In this regard, this prize may resemble that for Jean Tirole. At the time many other names were pushed forward as perhaps deserving to share it with him, I shall not reproduce it But, as with this one, the list was long, and it was not obvious which of those should be pushed forward. And, curiously, Tirole’s Google Scholar citations are about as numerous as Thaler’s, and he was also clearly ahead of this other batch, many of whom were bunched together. So, maybe I should just stop second guessing this one and simply be pleased that behavioral economics is again getting recognition, and that one who long struggled “in the wilderness” with many good and original ideas has indeed received it.
Addendum, 10/10: I think I know part of what has me bothered.
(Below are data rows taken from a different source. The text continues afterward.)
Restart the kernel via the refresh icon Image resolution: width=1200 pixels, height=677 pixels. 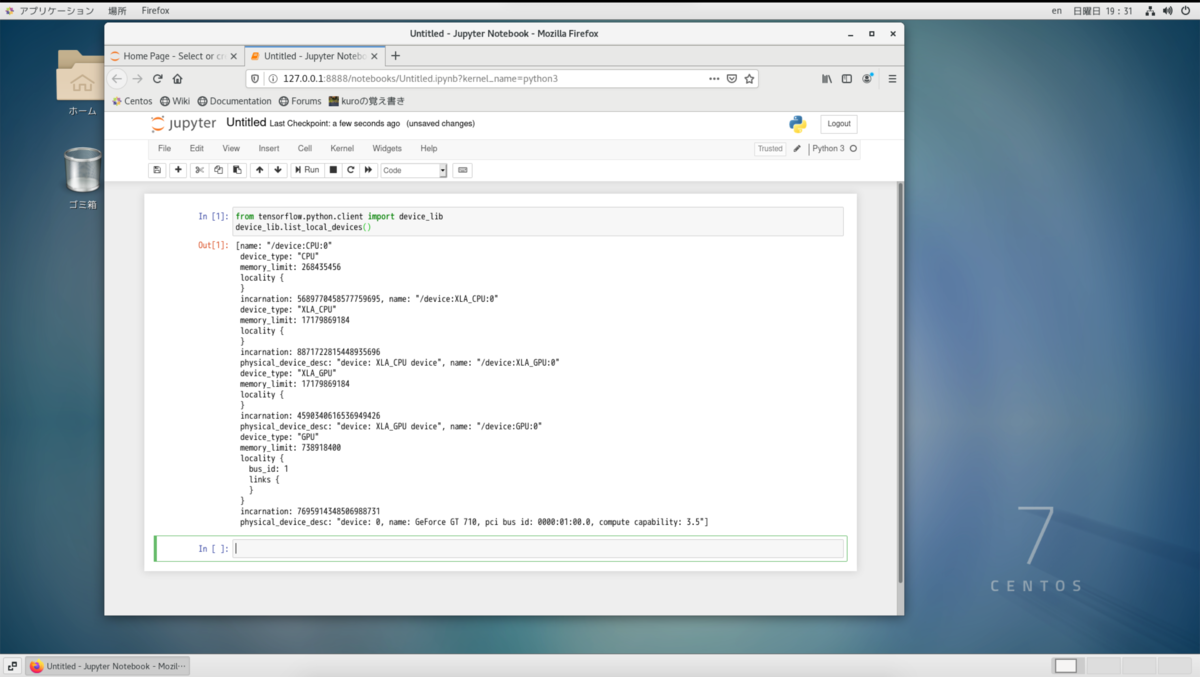click(x=351, y=169)
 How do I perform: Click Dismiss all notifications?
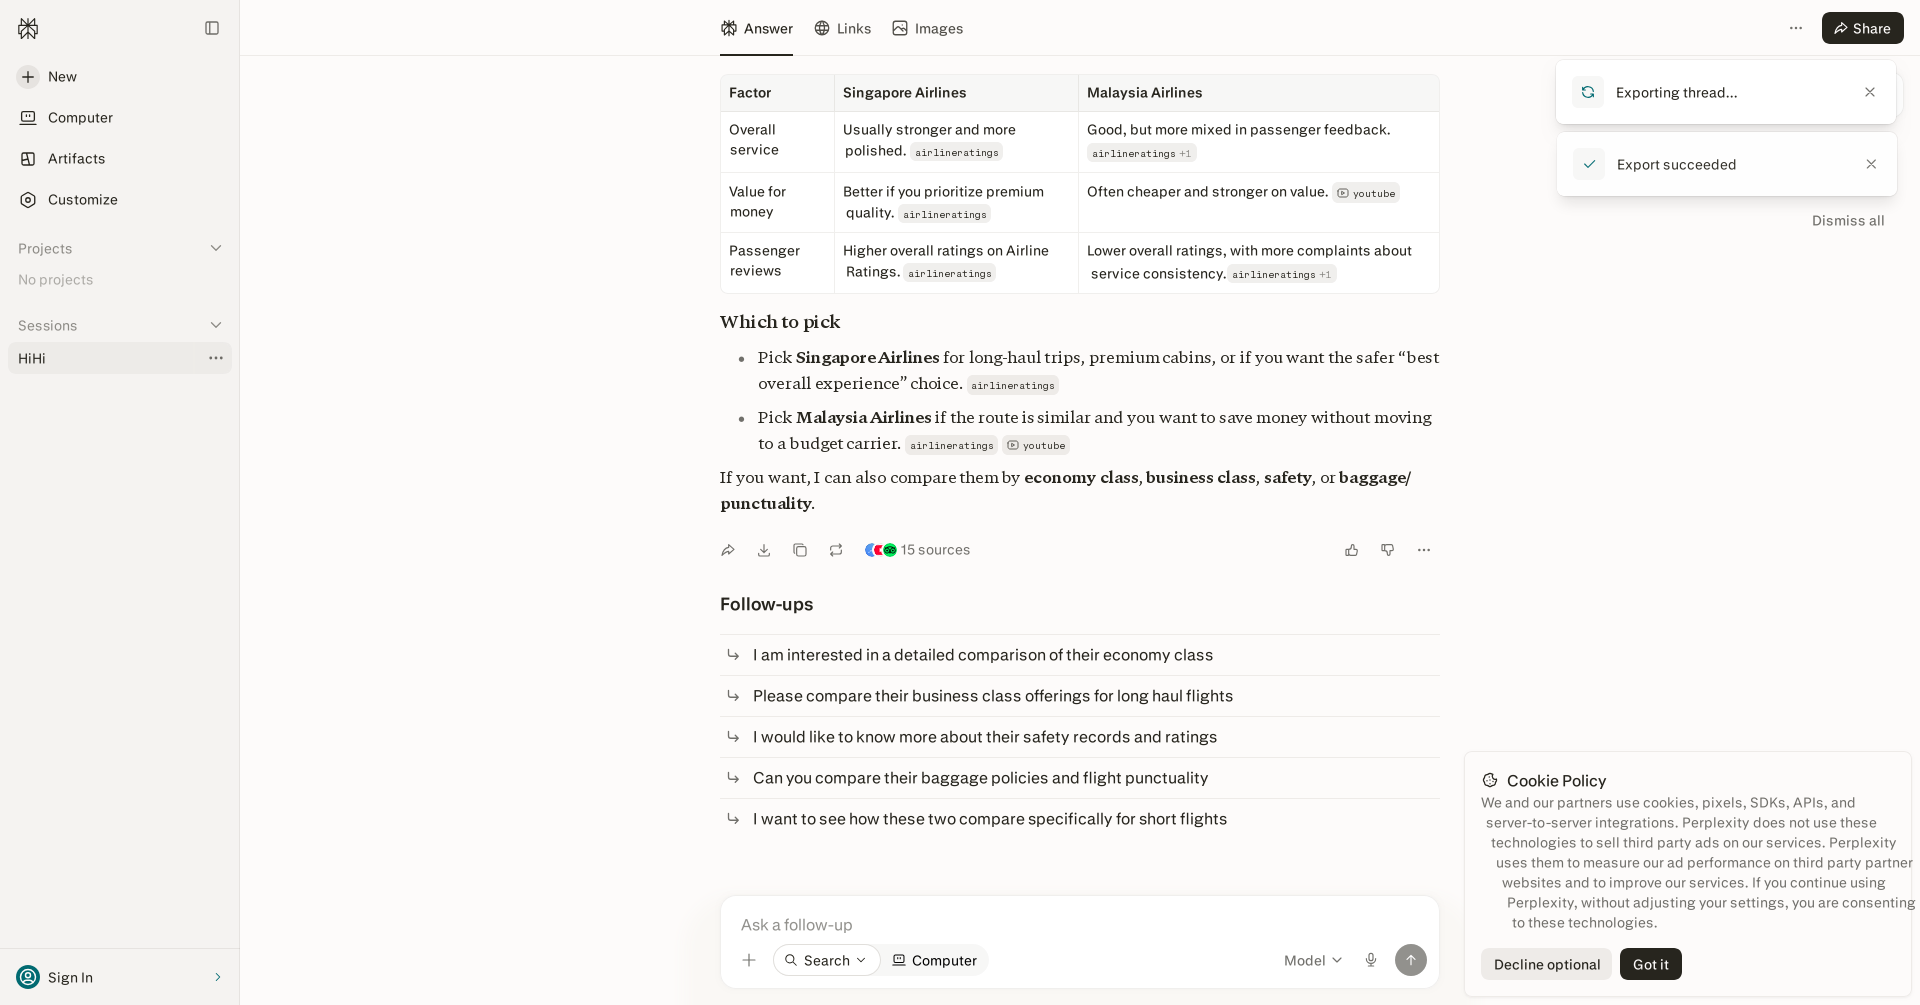[x=1848, y=221]
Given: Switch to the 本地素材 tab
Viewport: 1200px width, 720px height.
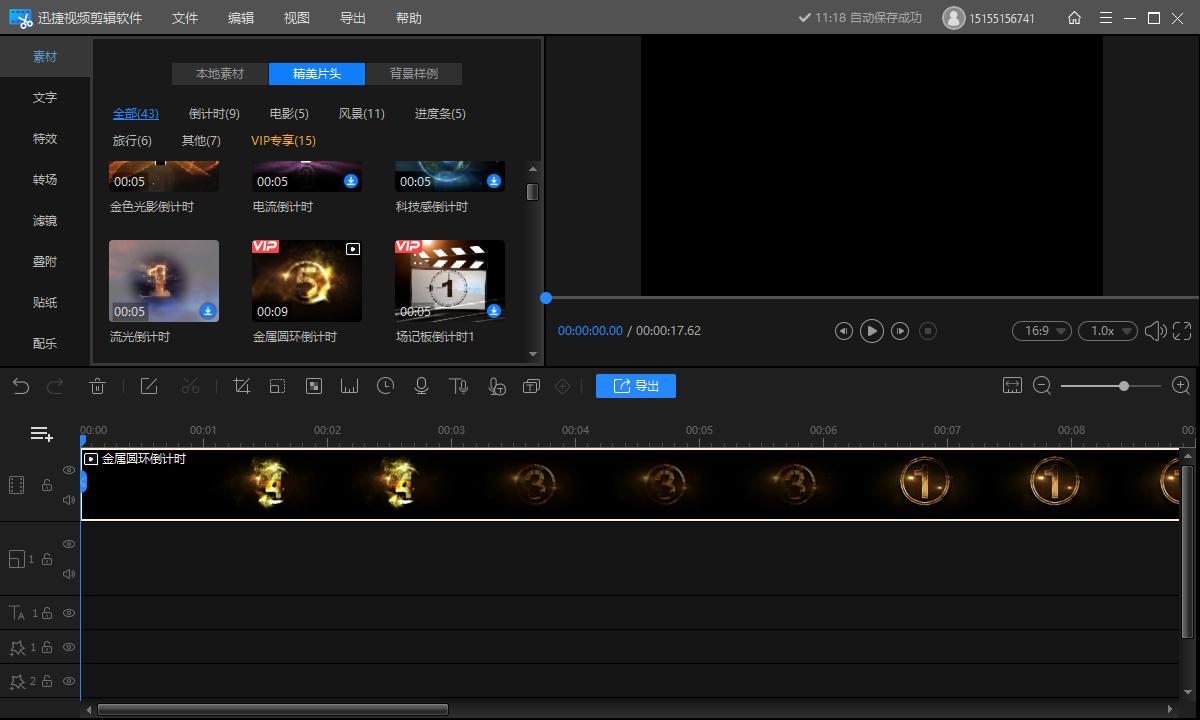Looking at the screenshot, I should tap(219, 73).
It is much of the poorly informed commentary about this prize, especially claims that seem to suggest that Thaler along with Kahneman and Tversky invented or “fathered” behavioral economics, a view that has been enhanced by Kahnemans’s own public comments. When Vernon Smith, “father of experimental economics,” shared the prize with Kahneman in 2002, many were worked up that Charlie Plott did not share it, but the Nobel committee made it clear the missing man was the then already dead Amos Tversky, with in effect Thaler another missing man. So, he has clearly been way up on the list. What he has done has probably succeeded both through JEP and his Nudge book and his public policy work and appearance in a movie, convinced lots of people that behavioral econ should be taken seriously. That is certainly important, but being a good publicist is not the same thing as inventing, although he has been respoinsible for many new ideas in behavioral econ.
So, in 1978, the year before Thaler met Kahneman and Tversky to supposedly “father” behavioral econ, Herbert Simon received the Nobel for discovering “bounded rationality.” He also coined the term “behavioral economics,” and given its then still unacceptability, his award was criticized by many economists, especially some at Chicago such as George Stigler. Even those at MIT did not like it and continued with their usual fully rational homo economicus models, even if they were less loud about criticizing the award to Simon, who had died by the time Kahneman and Vernon Smith got their prize in 2002. So, Simon should be viewed as the “father” of modern behavioral economics, although many earlier economists, including Keynes, but also many classicals, expressed and discussed what we now view as behavioral economics ideas. An early classic of the view, now faddishly cited by many behavioral economists (and written about at length by Vernon Smith) is the excellent Theory of Moral Sentiments by Adam Smith, which went into three editions, and which he considered to be his most important work, well ahead of his more orthodox Wealth of Nations.